Magnatune has moved away from this master XML file to a SQLite database in recent years, so I want to perform a database lookup for each URL to list its details.

The first version of the new script wasn’t difficult to write: just extract the search data as before and run a query on the database using this data. I have included this script which I call show_queue_db_1 amongst the resources for this episode, so you can see what I’m talking about – and what I want to improve on. It felt bad to be performing multiple calls on the sqlite3 command in a loop, so I looked around for an alternative way.

In April 2019 clacke did a show (number 2793) about the Bash coproc command.

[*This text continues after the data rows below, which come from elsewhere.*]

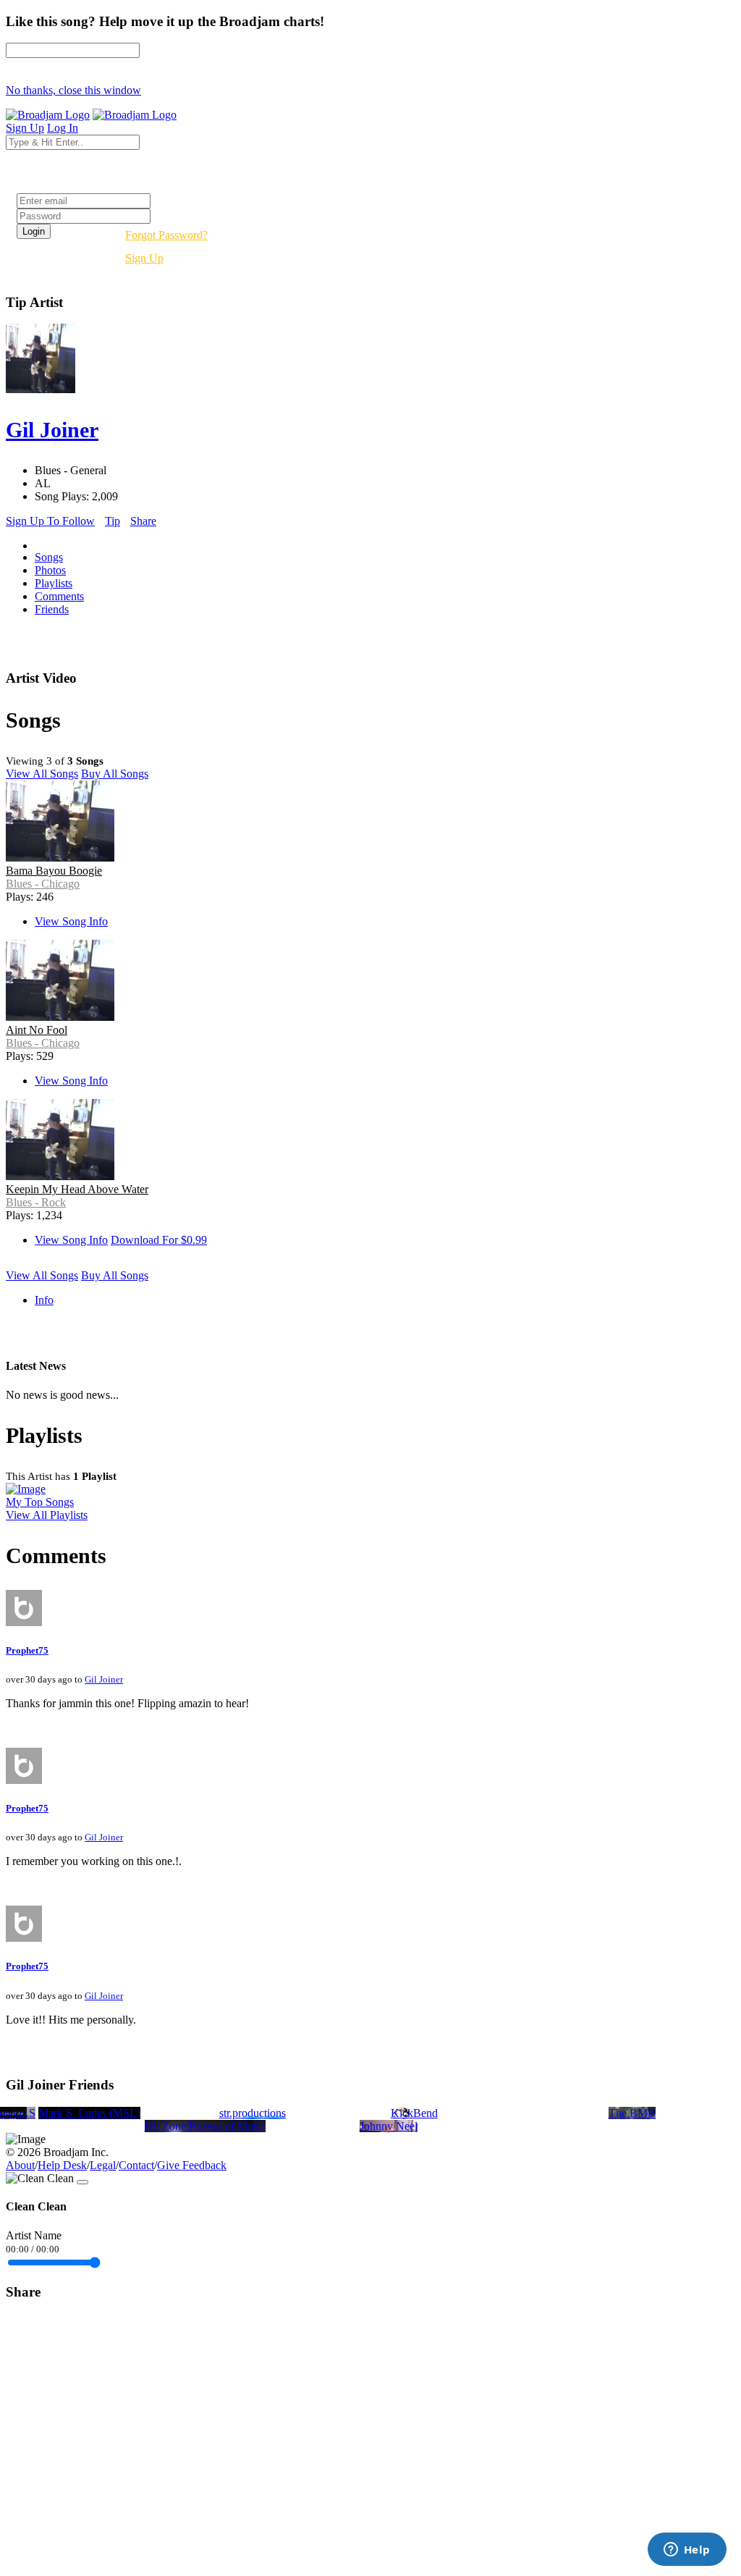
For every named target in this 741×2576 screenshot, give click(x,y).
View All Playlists (47, 1515)
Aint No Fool (36, 1030)
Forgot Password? (166, 235)
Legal (103, 2165)
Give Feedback (191, 2165)
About (20, 2165)
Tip (112, 521)
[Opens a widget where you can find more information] (687, 2551)
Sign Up (144, 258)
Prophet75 (27, 1650)
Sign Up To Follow (50, 521)
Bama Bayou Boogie (54, 870)
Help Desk (62, 2165)
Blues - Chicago (43, 883)
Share (143, 521)
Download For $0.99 (159, 1240)
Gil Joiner (104, 1679)
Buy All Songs (114, 773)
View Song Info (71, 921)
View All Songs (42, 773)
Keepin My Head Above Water (77, 1189)
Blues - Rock (36, 1202)
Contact (136, 2165)
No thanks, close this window (73, 90)
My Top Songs (40, 1502)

This command creates a subshell running a command or group of commands which is connected to the calling (parent) process through two file descriptors (FDs). It’s possible for the calling shell to write to the input descriptor and read from the output one and thereby communicate with whatever is running in the subshell.

I was vaguely aware of coproc at the time of clacke’s show but hadn’t looked into it. I found the show fascinating but didn’t have a use for the feature at the time.

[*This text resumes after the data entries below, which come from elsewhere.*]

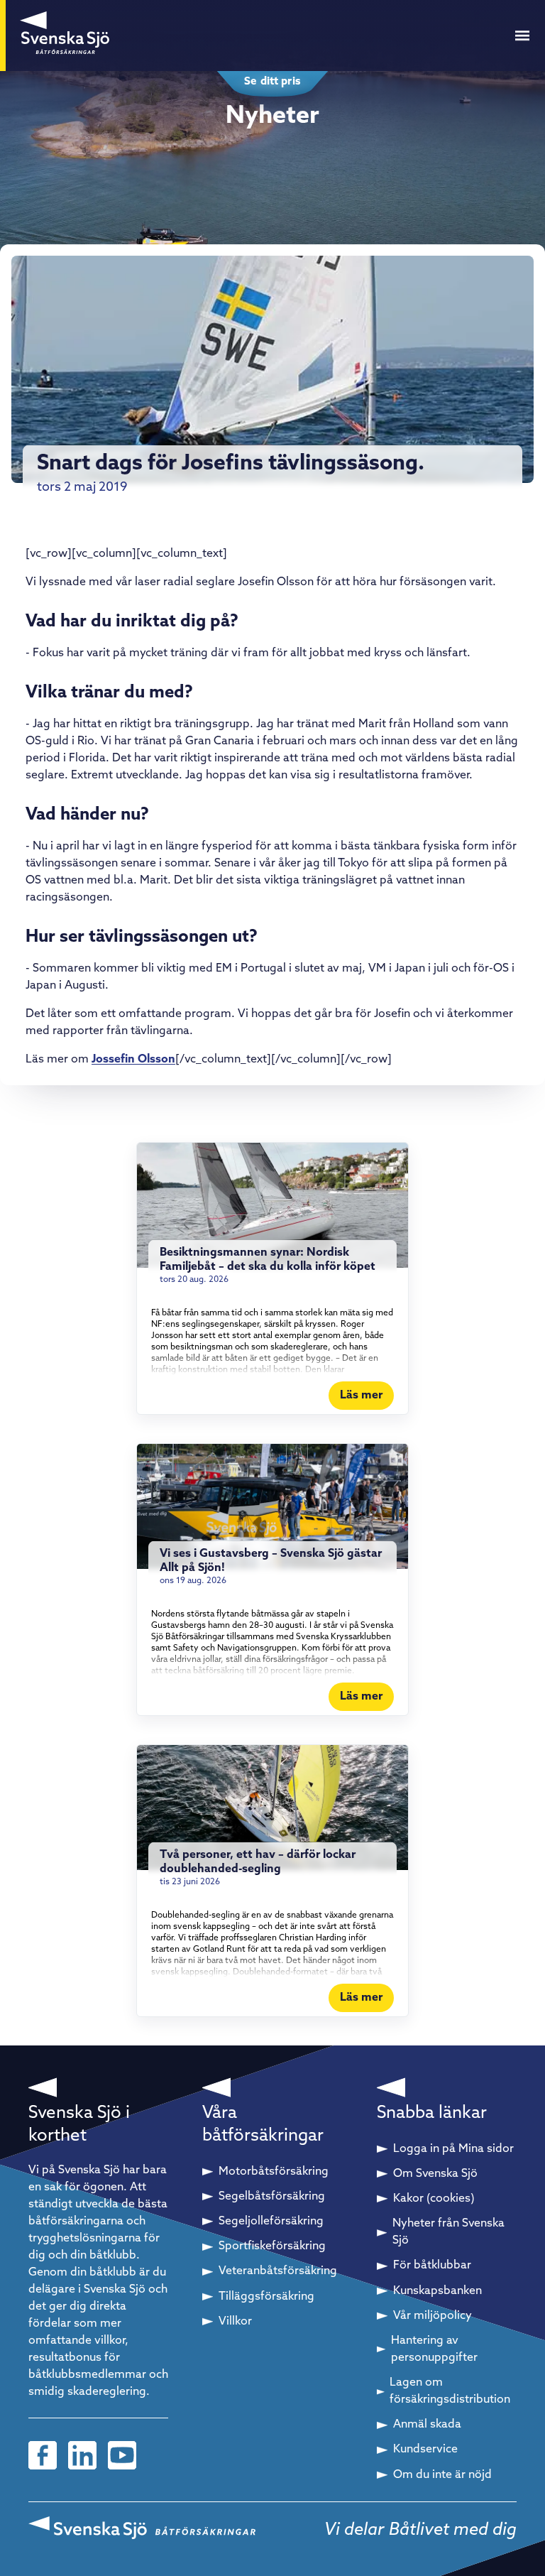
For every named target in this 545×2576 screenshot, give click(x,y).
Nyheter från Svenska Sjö (448, 2232)
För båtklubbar (432, 2265)
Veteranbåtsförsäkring (278, 2271)
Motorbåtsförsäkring (274, 2172)
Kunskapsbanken (437, 2291)
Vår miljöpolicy (432, 2316)
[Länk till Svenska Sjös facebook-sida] (42, 2455)
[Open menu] (522, 35)
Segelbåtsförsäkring (272, 2196)
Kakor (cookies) (434, 2199)
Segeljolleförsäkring (271, 2221)
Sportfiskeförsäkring (272, 2246)
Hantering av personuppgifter (434, 2349)
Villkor (235, 2321)
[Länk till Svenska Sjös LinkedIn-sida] (82, 2455)
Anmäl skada (427, 2424)
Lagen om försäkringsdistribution (450, 2391)
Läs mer (361, 1395)
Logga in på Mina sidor (453, 2149)
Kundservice (425, 2449)
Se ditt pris (272, 82)
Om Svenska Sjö (435, 2174)
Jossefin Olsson (133, 1059)
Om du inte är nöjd (442, 2475)
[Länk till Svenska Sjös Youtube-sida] (122, 2455)
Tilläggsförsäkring (266, 2297)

To solve my need to show my Magnatune queue of future purchases, it looked as if a sqlite3 instance running in a subshell could be given queries one after the other and return the answers I needed. My journey to a Bash script using coproc then followed.

Details

My ‘pending’ queue

As I said, I have a file containing Magnatune URLs of the form:

http://magnatune.com/artists/albums/antiqcool-acousticguitar

The final component is the 'SKU', which is the key to the album in the system. In the original XML-based system I see the following example information when I run my current script:

Artist: Antiqcool
Album:  Original Instrumental Acoustic Guitar Songs Vol 1
Genres: Alt Rock,Folk-Rock,Instrumental Rock
Code:   antiqcool-acousticguitar
----

I store the URLs because that’s the form Magnatune uses to send album details in their periodic email messages about new albums. It’s easier to cut and paste them.

The original show_queue script just reads this queue file in a loop and looks up the SKU in a file of reformatted XML information. As mentioned, I have included this script for reference as one of the resources accompanying this show (show_queue_orig).

More about coproc

In clacke’s HPR show 2793 he described the coproc command in some detail, with examples of how it behaves.

It is documented in a fairly terse fashion in the Bash Reference Manual (see link below).

The coproc command

In essence coproc runs a command as a subshell (or coprocess) with a two-way pipe connected to it. This allows the shell which generated it to write to and read from the coprocess.

The command format is:

coproc [NAME] command [redirections]

The syntax is a little strange to my way of thinking. The use of the name depends on the type of command. If it’s a simple command then no name can be provided, and the default of COPROC is used so you can only run one coprocess at a time. The alternative to a simple command is a command group enclosed in braces or parentheses, and the user-supplied name is used in this case, otherwise, if there’s no name COPROC is used as before.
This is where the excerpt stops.